#### [TASK TO COMPLETE]
Please output every record exactly, keeping each line as it is.

++++++++++

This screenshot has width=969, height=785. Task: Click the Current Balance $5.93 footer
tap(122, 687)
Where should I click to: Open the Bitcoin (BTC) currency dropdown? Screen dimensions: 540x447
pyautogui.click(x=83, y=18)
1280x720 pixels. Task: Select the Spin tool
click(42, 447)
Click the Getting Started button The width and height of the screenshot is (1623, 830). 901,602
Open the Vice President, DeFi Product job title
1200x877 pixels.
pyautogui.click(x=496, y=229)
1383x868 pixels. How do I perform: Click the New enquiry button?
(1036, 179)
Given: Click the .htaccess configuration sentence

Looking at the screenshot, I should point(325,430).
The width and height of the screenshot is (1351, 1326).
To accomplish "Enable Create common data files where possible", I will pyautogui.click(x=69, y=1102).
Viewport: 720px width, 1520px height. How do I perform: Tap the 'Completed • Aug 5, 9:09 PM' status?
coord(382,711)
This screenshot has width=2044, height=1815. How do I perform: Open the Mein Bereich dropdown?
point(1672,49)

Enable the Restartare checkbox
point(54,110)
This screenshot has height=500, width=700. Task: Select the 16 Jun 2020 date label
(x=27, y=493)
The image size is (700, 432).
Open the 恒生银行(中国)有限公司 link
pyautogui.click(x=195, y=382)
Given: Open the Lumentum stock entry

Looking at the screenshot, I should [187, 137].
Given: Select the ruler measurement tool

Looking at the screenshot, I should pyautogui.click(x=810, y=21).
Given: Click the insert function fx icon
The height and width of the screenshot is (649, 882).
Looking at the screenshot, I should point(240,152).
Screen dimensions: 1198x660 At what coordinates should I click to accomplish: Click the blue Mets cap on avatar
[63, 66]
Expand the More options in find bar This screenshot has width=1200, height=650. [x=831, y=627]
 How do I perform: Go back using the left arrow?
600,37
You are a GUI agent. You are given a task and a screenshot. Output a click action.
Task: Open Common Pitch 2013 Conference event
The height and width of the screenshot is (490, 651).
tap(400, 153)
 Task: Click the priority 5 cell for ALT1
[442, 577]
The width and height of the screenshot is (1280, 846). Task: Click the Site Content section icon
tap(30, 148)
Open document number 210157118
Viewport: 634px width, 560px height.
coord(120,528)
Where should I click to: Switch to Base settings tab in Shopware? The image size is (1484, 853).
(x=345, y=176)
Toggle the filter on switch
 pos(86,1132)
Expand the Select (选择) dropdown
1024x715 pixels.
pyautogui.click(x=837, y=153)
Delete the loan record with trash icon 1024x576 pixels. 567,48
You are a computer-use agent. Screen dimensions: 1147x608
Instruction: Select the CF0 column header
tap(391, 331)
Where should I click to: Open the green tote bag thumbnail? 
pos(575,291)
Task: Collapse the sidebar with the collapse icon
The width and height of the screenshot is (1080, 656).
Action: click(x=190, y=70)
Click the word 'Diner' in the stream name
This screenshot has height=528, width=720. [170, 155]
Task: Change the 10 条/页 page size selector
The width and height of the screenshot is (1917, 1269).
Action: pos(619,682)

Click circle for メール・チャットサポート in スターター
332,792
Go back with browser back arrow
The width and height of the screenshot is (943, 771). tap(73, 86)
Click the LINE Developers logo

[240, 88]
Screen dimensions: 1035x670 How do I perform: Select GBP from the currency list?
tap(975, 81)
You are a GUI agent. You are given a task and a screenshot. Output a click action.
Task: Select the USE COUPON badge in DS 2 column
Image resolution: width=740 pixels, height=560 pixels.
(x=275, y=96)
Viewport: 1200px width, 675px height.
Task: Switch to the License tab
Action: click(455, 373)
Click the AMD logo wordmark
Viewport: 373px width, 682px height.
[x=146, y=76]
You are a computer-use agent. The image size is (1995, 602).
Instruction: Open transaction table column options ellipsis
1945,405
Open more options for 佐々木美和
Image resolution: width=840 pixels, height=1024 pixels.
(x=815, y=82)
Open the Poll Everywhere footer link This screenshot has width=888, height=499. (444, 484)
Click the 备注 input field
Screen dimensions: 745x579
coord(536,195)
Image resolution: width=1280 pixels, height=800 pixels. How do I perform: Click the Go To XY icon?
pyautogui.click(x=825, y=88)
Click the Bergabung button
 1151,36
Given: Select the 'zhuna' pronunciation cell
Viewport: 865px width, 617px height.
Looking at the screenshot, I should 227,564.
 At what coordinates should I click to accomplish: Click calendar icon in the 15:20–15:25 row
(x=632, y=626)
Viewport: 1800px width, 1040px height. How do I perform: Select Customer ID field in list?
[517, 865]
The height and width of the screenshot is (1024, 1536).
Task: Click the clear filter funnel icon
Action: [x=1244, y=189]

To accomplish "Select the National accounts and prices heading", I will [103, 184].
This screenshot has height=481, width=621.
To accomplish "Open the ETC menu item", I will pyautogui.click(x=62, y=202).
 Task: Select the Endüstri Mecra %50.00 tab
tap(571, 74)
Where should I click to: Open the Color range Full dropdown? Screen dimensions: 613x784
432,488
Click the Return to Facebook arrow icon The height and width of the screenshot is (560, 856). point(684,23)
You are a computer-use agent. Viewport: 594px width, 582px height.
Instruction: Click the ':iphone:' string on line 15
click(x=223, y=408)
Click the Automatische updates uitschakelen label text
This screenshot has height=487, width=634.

++++++++++

#### [FINAL ANSWER]
This screenshot has width=969, height=785. Task: Click the Current Balance $5.93 footer
tap(122, 687)
Where should I click to: Open the Bitcoin (BTC) currency dropdown? Screen dimensions: 540x447
pyautogui.click(x=83, y=18)
1280x720 pixels. Task: Select the Spin tool
click(42, 447)
Click the Getting Started button The width and height of the screenshot is (1623, 830). 901,602
Open the Vice President, DeFi Product job title
1200x877 pixels.
pyautogui.click(x=496, y=229)
1383x868 pixels. How do I perform: Click the New enquiry button?
(1036, 179)
Given: Click the .htaccess configuration sentence

Looking at the screenshot, I should point(325,430).
The width and height of the screenshot is (1351, 1326).
To accomplish "Enable Create common data files where possible", I will pyautogui.click(x=69, y=1102).
Viewport: 720px width, 1520px height. How do I perform: Tap the 'Completed • Aug 5, 9:09 PM' status?
coord(382,711)
This screenshot has width=2044, height=1815. How do I perform: Open the Mein Bereich dropdown?
point(1672,49)

Enable the Restartare checkbox
point(54,110)
This screenshot has height=500, width=700. Task: Select the 16 Jun 2020 date label
(x=27, y=493)
The image size is (700, 432).
Open the 恒生银行(中国)有限公司 link
pyautogui.click(x=195, y=382)
Given: Open the Lumentum stock entry

Looking at the screenshot, I should [187, 137].
Given: Select the ruler measurement tool

Looking at the screenshot, I should pyautogui.click(x=810, y=21).
Given: Click the insert function fx icon
The height and width of the screenshot is (649, 882).
Looking at the screenshot, I should point(240,152).
Screen dimensions: 1198x660 At what coordinates should I click to accomplish: Click the blue Mets cap on avatar
[63, 66]
Expand the More options in find bar This screenshot has width=1200, height=650. [x=831, y=627]
 How do I perform: Go back using the left arrow?
600,37
You are a GUI agent. You are given a task and a screenshot. Output a click action.
Task: Open Common Pitch 2013 Conference event
The height and width of the screenshot is (490, 651).
tap(400, 153)
 Task: Click the priority 5 cell for ALT1
[442, 577]
The width and height of the screenshot is (1280, 846). Task: Click the Site Content section icon
tap(30, 148)
Open document number 210157118
Viewport: 634px width, 560px height.
coord(120,528)
Where should I click to: Switch to Base settings tab in Shopware? The image size is (1484, 853).
(x=345, y=176)
Toggle the filter on switch
 pos(86,1132)
Expand the Select (选择) dropdown
1024x715 pixels.
pyautogui.click(x=837, y=153)
Delete the loan record with trash icon 1024x576 pixels. 567,48
You are a computer-use agent. Screen dimensions: 1147x608
Instruction: Select the CF0 column header
tap(391, 331)
Where should I click to: Open the green tote bag thumbnail? 
pos(575,291)
Task: Collapse the sidebar with the collapse icon
The width and height of the screenshot is (1080, 656).
Action: click(x=190, y=70)
Click the word 'Diner' in the stream name
This screenshot has height=528, width=720. [170, 155]
Task: Change the 10 条/页 page size selector
The width and height of the screenshot is (1917, 1269).
Action: pos(619,682)

Click circle for メール・チャットサポート in スターター
332,792
Go back with browser back arrow
The width and height of the screenshot is (943, 771). tap(73, 86)
Click the LINE Developers logo

[240, 88]
Screen dimensions: 1035x670 How do I perform: Select GBP from the currency list?
tap(975, 81)
You are a GUI agent. You are given a task and a screenshot. Output a click action.
Task: Select the USE COUPON badge in DS 2 column
Image resolution: width=740 pixels, height=560 pixels.
(x=275, y=96)
Viewport: 1200px width, 675px height.
Task: Switch to the License tab
Action: click(455, 373)
Click the AMD logo wordmark
Viewport: 373px width, 682px height.
[x=146, y=76]
You are a computer-use agent. The image size is (1995, 602).
Instruction: Open transaction table column options ellipsis
1945,405
Open more options for 佐々木美和
Image resolution: width=840 pixels, height=1024 pixels.
(x=815, y=82)
Open the Poll Everywhere footer link This screenshot has width=888, height=499. (444, 484)
Click the 备注 input field
Screen dimensions: 745x579
coord(536,195)
Image resolution: width=1280 pixels, height=800 pixels. How do I perform: Click the Go To XY icon?
pyautogui.click(x=825, y=88)
Click the Bergabung button
 1151,36
Given: Select the 'zhuna' pronunciation cell
Viewport: 865px width, 617px height.
Looking at the screenshot, I should 227,564.
 At what coordinates should I click to accomplish: Click calendar icon in the 15:20–15:25 row
(x=632, y=626)
Viewport: 1800px width, 1040px height. How do I perform: Select Customer ID field in list?
[517, 865]
The height and width of the screenshot is (1024, 1536).
Task: Click the clear filter funnel icon
Action: [x=1244, y=189]

To accomplish "Select the National accounts and prices heading", I will [103, 184].
This screenshot has height=481, width=621.
To accomplish "Open the ETC menu item", I will pyautogui.click(x=62, y=202).
 Task: Select the Endüstri Mecra %50.00 tab
tap(571, 74)
Where should I click to: Open the Color range Full dropdown? Screen dimensions: 613x784
432,488
Click the Return to Facebook arrow icon The height and width of the screenshot is (560, 856). point(684,23)
You are a computer-use agent. Viewport: 594px width, 582px height.
Instruction: Click the ':iphone:' string on line 15
click(x=223, y=408)
Click the Automatische updates uitschakelen label text
This screenshot has height=487, width=634.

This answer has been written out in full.